* **GIVEN REQUEST**:
Please quote the entries exactly, beginning at the line that contains "Task: Show likes on aguedabandeira's comment" and continuing through the end of the entries.

* **DATA**:
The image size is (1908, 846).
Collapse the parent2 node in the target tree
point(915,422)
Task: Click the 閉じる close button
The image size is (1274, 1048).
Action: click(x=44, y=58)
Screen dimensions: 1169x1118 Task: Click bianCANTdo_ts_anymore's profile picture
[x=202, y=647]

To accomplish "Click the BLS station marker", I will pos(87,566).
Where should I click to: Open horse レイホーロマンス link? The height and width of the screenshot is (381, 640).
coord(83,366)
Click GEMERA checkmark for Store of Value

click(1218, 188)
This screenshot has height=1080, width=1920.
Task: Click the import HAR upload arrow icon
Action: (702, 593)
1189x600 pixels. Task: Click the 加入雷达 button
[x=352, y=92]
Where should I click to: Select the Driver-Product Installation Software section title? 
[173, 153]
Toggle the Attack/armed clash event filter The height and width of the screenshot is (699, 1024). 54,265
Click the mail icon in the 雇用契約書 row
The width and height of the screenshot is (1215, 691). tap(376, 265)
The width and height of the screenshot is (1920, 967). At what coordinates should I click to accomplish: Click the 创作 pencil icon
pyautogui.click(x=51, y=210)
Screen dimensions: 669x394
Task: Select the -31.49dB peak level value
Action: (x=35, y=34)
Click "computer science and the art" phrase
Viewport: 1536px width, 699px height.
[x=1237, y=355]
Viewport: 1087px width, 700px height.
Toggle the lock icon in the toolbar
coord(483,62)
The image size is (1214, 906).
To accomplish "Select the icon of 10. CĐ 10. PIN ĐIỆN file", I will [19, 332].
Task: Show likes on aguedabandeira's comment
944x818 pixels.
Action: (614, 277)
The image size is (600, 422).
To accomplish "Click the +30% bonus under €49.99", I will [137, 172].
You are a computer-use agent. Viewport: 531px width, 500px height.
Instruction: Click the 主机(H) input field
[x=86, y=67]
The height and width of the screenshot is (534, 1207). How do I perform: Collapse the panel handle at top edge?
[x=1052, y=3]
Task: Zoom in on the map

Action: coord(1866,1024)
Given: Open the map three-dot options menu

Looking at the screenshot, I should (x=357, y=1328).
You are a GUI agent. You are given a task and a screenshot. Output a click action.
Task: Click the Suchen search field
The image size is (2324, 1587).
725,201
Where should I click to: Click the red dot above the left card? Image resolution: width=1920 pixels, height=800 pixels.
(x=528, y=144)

* **THE COMPLETED TASK**:
Task: Show likes on aguedabandeira's comment
944x818 pixels.
Action: (614, 277)
The image size is (600, 422).
To accomplish "Click the +30% bonus under €49.99", I will [137, 172].
You are a computer-use agent. Viewport: 531px width, 500px height.
Instruction: Click the 主机(H) input field
[x=86, y=67]
The height and width of the screenshot is (534, 1207). How do I perform: Collapse the panel handle at top edge?
[x=1052, y=3]
Task: Zoom in on the map

Action: coord(1866,1024)
Given: Open the map three-dot options menu

Looking at the screenshot, I should (x=357, y=1328).
You are a GUI agent. You are given a task and a screenshot. Output a click action.
Task: Click the Suchen search field
The image size is (2324, 1587).
725,201
Where should I click to: Click the red dot above the left card? Image resolution: width=1920 pixels, height=800 pixels.
(x=528, y=144)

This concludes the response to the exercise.